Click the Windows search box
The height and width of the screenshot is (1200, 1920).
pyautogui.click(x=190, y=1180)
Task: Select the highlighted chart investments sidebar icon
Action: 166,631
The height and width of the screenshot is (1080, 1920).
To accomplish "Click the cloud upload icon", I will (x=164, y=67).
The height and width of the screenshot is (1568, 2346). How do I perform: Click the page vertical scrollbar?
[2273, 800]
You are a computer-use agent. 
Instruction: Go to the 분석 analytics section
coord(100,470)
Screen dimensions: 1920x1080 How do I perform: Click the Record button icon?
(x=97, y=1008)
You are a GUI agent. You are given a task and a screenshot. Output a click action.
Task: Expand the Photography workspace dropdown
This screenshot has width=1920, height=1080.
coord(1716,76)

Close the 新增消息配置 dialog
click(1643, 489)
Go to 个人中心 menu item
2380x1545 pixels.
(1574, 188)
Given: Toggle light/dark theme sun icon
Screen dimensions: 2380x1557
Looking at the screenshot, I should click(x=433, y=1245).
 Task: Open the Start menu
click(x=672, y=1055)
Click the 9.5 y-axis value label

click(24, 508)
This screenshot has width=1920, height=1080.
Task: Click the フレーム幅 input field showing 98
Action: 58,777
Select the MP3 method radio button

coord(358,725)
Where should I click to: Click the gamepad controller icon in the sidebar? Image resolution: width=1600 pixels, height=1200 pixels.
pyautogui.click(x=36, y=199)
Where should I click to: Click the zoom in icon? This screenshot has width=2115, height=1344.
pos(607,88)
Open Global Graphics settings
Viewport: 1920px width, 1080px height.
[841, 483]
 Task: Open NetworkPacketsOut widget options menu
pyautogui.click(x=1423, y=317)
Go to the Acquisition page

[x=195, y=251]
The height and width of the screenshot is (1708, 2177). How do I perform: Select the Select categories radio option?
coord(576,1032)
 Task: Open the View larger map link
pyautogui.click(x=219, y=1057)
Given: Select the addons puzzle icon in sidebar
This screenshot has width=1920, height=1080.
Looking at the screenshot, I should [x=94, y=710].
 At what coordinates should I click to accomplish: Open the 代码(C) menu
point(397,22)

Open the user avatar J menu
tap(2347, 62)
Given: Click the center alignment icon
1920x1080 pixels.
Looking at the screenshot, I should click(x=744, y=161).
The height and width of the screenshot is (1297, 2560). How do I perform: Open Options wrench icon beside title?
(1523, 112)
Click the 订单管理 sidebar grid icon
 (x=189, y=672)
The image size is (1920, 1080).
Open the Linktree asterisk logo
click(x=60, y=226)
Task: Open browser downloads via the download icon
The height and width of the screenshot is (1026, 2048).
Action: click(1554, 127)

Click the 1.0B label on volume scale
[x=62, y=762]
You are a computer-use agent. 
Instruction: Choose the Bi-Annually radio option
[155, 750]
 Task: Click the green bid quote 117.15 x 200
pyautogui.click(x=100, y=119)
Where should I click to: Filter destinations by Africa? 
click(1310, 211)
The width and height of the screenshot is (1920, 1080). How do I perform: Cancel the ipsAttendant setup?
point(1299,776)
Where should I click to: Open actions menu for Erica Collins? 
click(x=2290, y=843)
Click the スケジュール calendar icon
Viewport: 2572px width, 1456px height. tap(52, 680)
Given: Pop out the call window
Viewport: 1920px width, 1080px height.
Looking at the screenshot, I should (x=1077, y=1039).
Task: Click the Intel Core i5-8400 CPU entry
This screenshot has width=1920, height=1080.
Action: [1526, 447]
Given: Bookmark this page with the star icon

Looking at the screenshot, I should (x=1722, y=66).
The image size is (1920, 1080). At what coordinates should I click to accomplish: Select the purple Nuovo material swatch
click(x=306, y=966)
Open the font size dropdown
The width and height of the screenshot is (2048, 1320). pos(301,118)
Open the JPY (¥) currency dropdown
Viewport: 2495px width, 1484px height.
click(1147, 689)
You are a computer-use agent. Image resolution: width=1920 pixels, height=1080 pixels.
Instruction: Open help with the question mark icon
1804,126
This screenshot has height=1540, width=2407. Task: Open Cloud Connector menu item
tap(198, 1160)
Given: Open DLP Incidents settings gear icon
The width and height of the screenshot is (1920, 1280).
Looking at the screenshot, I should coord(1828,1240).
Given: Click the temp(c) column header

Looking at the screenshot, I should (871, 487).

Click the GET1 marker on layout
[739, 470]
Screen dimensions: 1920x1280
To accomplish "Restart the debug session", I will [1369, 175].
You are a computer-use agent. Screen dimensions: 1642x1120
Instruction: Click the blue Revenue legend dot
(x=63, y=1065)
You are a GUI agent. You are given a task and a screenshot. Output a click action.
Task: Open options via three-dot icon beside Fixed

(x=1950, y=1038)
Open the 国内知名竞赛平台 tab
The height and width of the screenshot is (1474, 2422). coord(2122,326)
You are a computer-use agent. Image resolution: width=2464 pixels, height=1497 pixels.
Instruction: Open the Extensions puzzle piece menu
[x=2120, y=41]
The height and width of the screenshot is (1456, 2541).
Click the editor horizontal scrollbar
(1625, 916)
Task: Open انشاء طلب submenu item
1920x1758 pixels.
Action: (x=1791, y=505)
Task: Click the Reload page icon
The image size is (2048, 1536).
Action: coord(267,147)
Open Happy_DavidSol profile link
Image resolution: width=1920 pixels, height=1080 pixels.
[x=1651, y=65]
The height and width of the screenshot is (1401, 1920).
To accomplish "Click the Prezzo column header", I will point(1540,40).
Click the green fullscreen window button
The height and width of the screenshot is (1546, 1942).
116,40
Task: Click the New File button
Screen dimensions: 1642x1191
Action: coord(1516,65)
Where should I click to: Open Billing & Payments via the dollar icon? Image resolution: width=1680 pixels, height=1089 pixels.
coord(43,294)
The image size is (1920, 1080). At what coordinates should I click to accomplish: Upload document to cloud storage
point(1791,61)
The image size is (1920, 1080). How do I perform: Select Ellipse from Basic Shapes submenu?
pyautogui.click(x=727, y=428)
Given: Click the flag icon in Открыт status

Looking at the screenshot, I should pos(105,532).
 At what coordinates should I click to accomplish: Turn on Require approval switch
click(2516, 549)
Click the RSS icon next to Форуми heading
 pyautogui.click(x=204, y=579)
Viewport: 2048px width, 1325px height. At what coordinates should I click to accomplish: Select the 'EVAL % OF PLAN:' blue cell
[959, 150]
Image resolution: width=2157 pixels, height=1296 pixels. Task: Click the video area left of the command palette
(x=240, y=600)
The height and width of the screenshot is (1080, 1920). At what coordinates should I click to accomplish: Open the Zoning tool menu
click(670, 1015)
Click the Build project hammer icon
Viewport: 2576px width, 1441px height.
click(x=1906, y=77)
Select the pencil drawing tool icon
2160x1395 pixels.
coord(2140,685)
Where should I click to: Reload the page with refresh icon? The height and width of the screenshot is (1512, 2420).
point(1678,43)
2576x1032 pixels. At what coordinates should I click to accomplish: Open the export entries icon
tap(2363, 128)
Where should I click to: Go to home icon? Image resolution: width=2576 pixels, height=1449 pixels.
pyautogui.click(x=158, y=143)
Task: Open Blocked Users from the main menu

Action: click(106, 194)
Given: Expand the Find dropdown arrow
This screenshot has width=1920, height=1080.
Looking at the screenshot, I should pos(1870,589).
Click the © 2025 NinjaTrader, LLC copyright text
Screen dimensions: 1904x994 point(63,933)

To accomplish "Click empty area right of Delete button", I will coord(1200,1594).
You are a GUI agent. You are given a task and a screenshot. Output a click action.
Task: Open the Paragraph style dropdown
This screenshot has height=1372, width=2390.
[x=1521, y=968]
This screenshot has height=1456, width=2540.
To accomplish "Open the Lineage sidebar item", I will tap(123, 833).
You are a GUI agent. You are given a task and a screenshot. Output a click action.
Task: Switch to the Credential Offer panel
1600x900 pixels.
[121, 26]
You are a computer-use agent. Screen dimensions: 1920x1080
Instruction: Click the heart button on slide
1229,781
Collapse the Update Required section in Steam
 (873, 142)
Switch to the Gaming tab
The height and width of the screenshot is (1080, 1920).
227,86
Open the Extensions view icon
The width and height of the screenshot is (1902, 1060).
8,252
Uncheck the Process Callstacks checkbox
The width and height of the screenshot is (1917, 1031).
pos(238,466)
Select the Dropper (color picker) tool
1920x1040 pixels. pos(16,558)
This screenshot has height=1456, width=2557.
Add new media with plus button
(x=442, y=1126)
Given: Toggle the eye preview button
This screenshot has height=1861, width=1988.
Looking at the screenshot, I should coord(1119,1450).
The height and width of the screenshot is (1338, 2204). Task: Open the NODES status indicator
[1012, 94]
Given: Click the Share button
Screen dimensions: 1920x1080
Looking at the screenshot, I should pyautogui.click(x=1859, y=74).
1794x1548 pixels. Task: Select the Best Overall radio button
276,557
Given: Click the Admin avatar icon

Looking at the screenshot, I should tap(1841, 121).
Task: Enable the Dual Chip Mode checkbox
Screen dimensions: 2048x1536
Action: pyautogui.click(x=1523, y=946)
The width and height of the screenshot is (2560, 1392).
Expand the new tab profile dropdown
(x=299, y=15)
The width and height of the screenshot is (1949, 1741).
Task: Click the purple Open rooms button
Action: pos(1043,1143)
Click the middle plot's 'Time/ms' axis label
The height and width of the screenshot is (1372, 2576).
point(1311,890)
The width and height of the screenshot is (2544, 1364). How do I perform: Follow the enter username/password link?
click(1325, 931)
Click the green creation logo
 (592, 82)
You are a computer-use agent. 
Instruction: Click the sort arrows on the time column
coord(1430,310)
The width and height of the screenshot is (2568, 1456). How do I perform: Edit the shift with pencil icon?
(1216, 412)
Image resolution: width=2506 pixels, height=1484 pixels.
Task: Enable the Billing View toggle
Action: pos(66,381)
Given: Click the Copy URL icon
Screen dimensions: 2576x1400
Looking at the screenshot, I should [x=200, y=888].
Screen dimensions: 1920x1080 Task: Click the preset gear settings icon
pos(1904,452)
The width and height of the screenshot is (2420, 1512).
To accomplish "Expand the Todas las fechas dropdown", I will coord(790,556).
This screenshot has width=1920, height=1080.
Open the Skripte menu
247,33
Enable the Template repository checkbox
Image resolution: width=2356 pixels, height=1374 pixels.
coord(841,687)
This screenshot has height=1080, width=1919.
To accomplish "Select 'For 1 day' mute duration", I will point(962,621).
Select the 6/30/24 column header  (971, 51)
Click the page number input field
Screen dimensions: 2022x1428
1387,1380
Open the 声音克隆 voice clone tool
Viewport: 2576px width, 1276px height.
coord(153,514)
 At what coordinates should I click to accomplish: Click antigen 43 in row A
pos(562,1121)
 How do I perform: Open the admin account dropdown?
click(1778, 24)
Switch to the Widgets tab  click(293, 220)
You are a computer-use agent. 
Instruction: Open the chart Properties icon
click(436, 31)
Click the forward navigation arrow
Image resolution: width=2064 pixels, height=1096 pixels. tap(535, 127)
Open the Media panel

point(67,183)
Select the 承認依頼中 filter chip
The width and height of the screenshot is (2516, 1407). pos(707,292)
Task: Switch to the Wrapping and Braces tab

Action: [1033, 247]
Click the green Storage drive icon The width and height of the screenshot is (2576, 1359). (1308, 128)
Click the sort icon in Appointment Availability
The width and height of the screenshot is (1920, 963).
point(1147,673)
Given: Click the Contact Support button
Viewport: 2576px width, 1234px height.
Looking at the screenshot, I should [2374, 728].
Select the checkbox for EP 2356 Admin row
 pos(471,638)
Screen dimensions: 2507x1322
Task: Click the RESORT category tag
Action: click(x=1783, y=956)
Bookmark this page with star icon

┄┄┄┄┄┄┄┄┄┄

▶ **Problem to work on**: From the line that has "The width and height of the screenshot is (2560, 1392)." through the line that has "Switch to the Widgets", copy every line exactly as it appears above, and leave out all others.

▶ **Answer for this exercise**:
The width and height of the screenshot is (2560, 1392).
Expand the new tab profile dropdown
(x=299, y=15)
The width and height of the screenshot is (1949, 1741).
Task: Click the purple Open rooms button
Action: pos(1043,1143)
Click the middle plot's 'Time/ms' axis label
The height and width of the screenshot is (1372, 2576).
point(1311,890)
The width and height of the screenshot is (2544, 1364). How do I perform: Follow the enter username/password link?
click(1325, 931)
Click the green creation logo
 (592, 82)
You are a computer-use agent. 
Instruction: Click the sort arrows on the time column
coord(1430,310)
The width and height of the screenshot is (2568, 1456). How do I perform: Edit the shift with pencil icon?
(1216, 412)
Image resolution: width=2506 pixels, height=1484 pixels.
Task: Enable the Billing View toggle
Action: pos(66,381)
Given: Click the Copy URL icon
Screen dimensions: 2576x1400
Looking at the screenshot, I should [x=200, y=888].
Screen dimensions: 1920x1080 Task: Click the preset gear settings icon
pos(1904,452)
The width and height of the screenshot is (2420, 1512).
To accomplish "Expand the Todas las fechas dropdown", I will coord(790,556).
This screenshot has width=1920, height=1080.
Open the Skripte menu
247,33
Enable the Template repository checkbox
Image resolution: width=2356 pixels, height=1374 pixels.
coord(841,687)
This screenshot has height=1080, width=1919.
To accomplish "Select 'For 1 day' mute duration", I will point(962,621).
Select the 6/30/24 column header  (971, 51)
Click the page number input field
Screen dimensions: 2022x1428
1387,1380
Open the 声音克隆 voice clone tool
Viewport: 2576px width, 1276px height.
coord(153,514)
 At what coordinates should I click to accomplish: Click antigen 43 in row A
pos(562,1121)
 How do I perform: Open the admin account dropdown?
click(1778, 24)
Switch to the Widgets tab  click(293, 220)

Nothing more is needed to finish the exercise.